Figure 21 shows graphs of reflector tilt angles 0_r versus the hour angle ω at selected days of the year. The declination angle δ corresponding to these days is shown on the left of curves (note that the declination angle changes slightly during a day). All angles shown are in degrees. The hour angle changes by 15° per hour - 0° corresponds to solar noon and the curves range from -75° to 75° (7:00 AM to 5:00 PM solar time). The graphs are generated for solar irradiance data in the UAE. Maximum radiation intensity is set at G_max = 1000 W/m². The reflector has a reflectance of 90%, i.e. (R_m = 0.9). The length of the reflector is chosen here as 40% of the module length, i.e. the mirror length ratio is (x₀ = 0.4) and attached on the north side of horizontal modules (with no slope and aligned parallel to the east-west axis, i.e. reflectors facing south).

Figures 22a and 22b show curves of the ratio of the solar irradiance reaching the modules over the maximum irradiance G_max (vertical axis) for varying hour angles (horizontal axis). The solid curves represent irradiance for a system utilizing the mirror system and the dashed curves are for a system without reflectors. The three solid curves and the three dashed curves are for declination angles 23.45°, 0°, and -23.45° from top to bottom (summer solstice, spring-autumn equinox, and winter solstice respectively). Figure 22a shows a system where the mirror length ratio x₀ = 0.4, and Figure 22b shows a system where x₀ = 0.7. Graphs are generated for normalized solar irradiance data in the UAE. Maximum radiation intensity is set at G_max = 1000 W/m². Reflectors have a reflectance of = 0.9. The modules are horizontal and aligned parallel to the east-west axis (i.e. reflectors facing south).
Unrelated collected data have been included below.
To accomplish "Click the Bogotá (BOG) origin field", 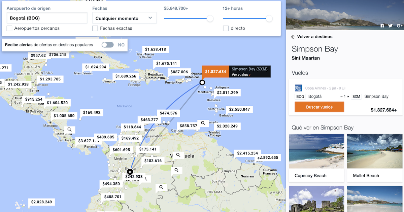I will (47, 18).
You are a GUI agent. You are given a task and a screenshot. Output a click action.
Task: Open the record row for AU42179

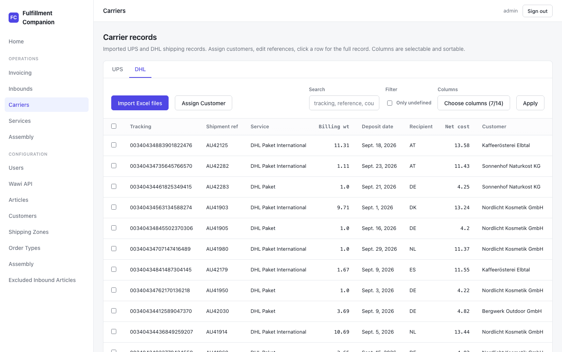pos(328,270)
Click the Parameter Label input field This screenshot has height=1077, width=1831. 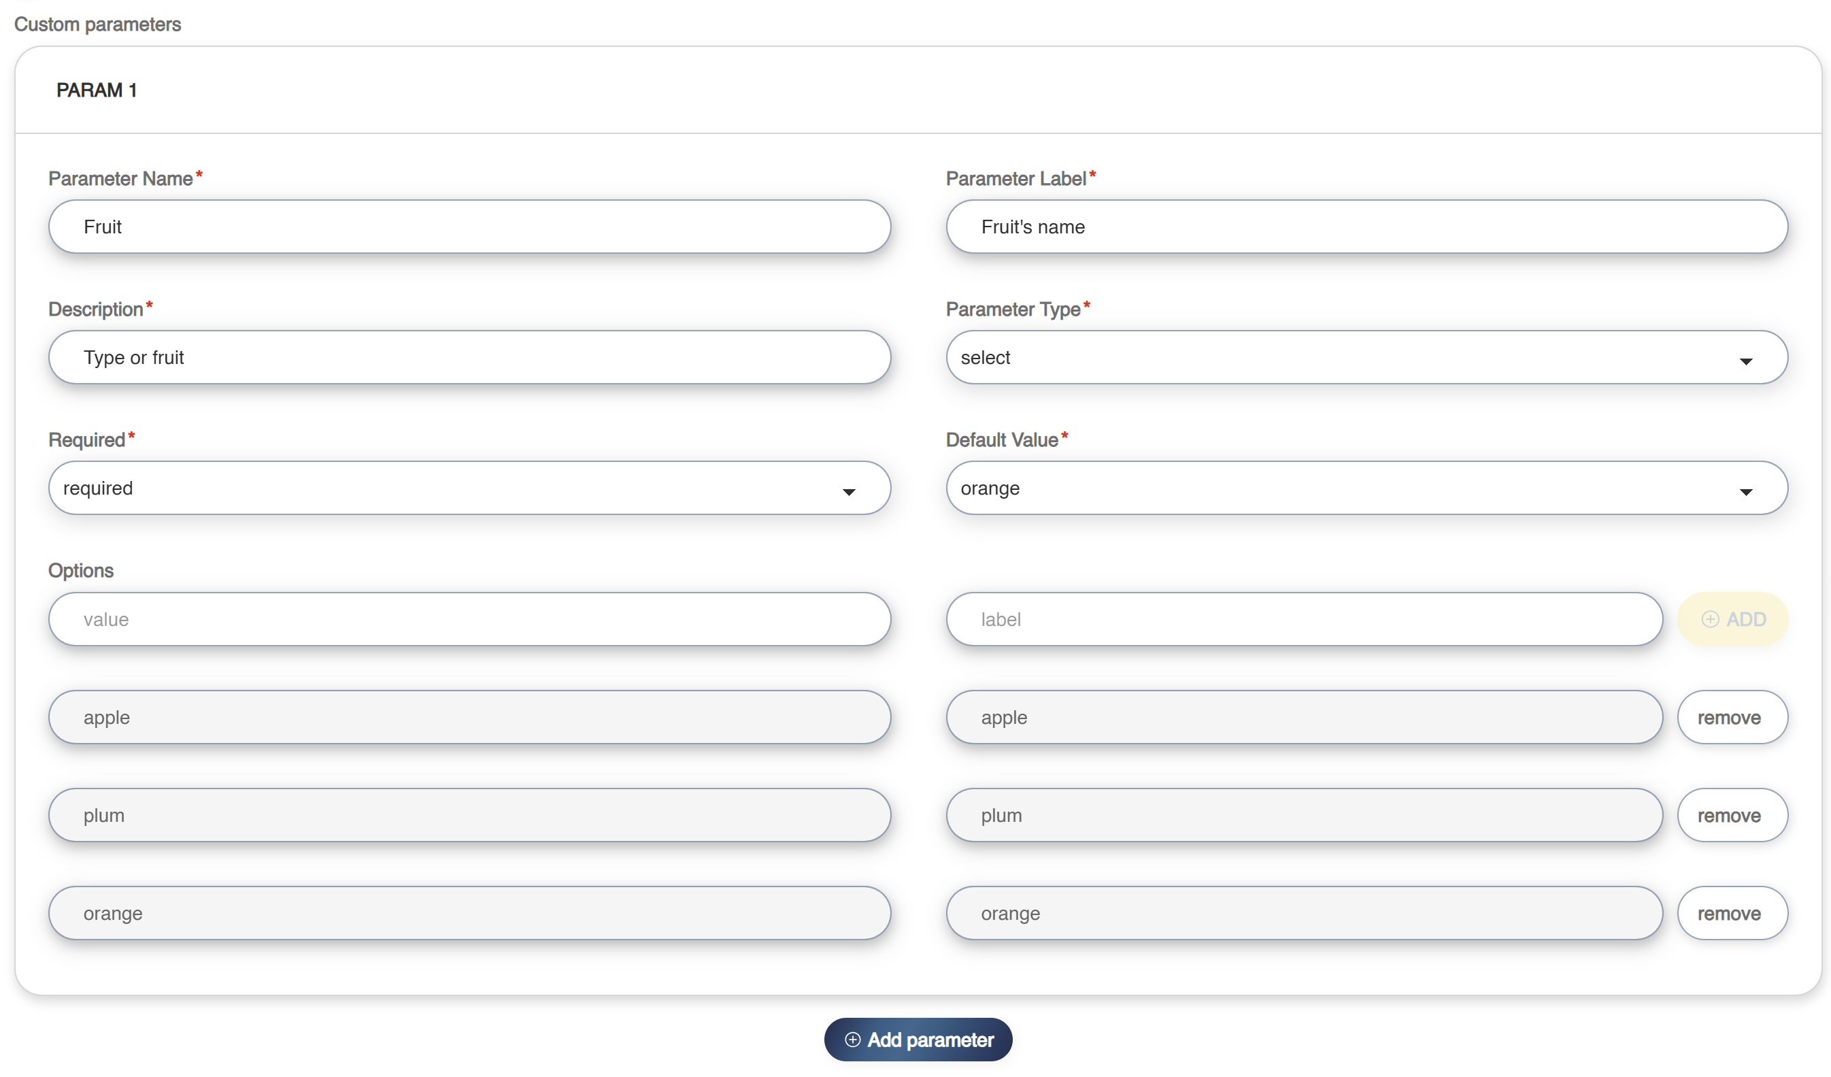[1366, 227]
Annual increase in solar energy collected by the PV modules is estimated at 28% for x₀ = 0.4 and 37% for x₀ = 0.7. The annual percentage increase in solar energy collected by the PV modules would be higher for higher latitudes, where the solar irradiance is lower, also if the modules are sloped to face south - for the northern hemisphere - (with a slope in the range of half the latitude) this would increase the annual increase in collected solar energy. Under certain circumstances the invention can increase the solar energy collected by ordinary PV modules by about 70%.

The reflector 2 may comprise any suitable reflective material, which has good durability and resistance to the environment of the system. This may include, but is not limited to, aluminium (e.g. treated, enhanced, protected, etc.), mirror glass, cold mirror (as described in reference to Figures 16 and 18, for example 3M cold mirror), and other materials.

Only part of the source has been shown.